§ WHAT YOU HAVE TO DO
Go through the lines below. Copy those with "computer".

Records from a data source
=== Section Start ===

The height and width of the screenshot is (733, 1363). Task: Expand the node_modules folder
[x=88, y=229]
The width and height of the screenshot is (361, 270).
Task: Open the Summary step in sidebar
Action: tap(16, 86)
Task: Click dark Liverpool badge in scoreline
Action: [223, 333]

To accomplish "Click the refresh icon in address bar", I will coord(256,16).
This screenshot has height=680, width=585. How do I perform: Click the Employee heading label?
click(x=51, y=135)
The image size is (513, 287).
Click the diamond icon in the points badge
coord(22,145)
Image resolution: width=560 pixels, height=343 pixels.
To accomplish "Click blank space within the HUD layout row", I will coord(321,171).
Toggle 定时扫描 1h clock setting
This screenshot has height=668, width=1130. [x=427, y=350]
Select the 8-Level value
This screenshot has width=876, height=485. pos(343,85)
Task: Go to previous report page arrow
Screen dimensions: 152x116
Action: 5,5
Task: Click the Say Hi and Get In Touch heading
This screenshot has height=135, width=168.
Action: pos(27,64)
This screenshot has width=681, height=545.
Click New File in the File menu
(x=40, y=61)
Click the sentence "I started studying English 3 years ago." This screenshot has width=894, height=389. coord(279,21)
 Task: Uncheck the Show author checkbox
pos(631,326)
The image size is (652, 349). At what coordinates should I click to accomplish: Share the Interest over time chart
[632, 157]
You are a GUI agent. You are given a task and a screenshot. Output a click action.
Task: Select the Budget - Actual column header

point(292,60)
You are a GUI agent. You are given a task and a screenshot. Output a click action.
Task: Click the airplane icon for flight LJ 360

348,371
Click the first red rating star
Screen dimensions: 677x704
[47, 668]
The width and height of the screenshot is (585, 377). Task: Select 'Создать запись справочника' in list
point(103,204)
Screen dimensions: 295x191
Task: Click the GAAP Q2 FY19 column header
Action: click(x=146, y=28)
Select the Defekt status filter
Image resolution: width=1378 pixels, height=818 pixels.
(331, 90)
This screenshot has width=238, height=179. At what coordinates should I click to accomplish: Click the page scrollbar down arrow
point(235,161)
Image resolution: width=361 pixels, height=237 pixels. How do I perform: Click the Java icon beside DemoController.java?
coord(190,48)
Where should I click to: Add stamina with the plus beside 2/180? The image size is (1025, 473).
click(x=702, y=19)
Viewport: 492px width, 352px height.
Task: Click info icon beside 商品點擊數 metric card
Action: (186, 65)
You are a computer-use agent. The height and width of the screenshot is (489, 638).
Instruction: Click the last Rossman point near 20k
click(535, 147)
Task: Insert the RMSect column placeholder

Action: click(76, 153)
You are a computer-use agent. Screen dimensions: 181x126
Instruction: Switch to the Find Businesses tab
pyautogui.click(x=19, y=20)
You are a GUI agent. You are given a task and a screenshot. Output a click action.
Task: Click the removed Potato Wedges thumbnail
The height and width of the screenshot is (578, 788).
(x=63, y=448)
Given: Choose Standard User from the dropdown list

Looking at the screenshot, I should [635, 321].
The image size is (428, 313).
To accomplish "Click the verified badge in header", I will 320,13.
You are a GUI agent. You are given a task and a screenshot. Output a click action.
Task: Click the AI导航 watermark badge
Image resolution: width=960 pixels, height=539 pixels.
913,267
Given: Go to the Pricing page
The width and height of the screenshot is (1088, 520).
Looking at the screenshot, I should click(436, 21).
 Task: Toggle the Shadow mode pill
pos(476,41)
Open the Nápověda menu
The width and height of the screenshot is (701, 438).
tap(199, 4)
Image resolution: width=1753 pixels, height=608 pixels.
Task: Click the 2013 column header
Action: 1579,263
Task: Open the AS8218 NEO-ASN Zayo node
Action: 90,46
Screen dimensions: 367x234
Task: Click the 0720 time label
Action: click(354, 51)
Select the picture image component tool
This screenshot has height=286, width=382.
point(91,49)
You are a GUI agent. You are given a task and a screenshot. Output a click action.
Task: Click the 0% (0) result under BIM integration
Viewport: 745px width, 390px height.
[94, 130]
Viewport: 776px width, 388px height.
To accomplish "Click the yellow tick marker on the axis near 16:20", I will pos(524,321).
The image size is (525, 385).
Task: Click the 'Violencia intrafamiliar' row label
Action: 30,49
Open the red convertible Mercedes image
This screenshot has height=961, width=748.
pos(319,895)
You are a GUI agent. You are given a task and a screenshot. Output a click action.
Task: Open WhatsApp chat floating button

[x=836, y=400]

=== Section End ===

§ RESPONSE BOX
You are a computer-use agent. The height and width of the screenshot is (489, 638).
You are a computer-use agent. Screen dimensions: 181x126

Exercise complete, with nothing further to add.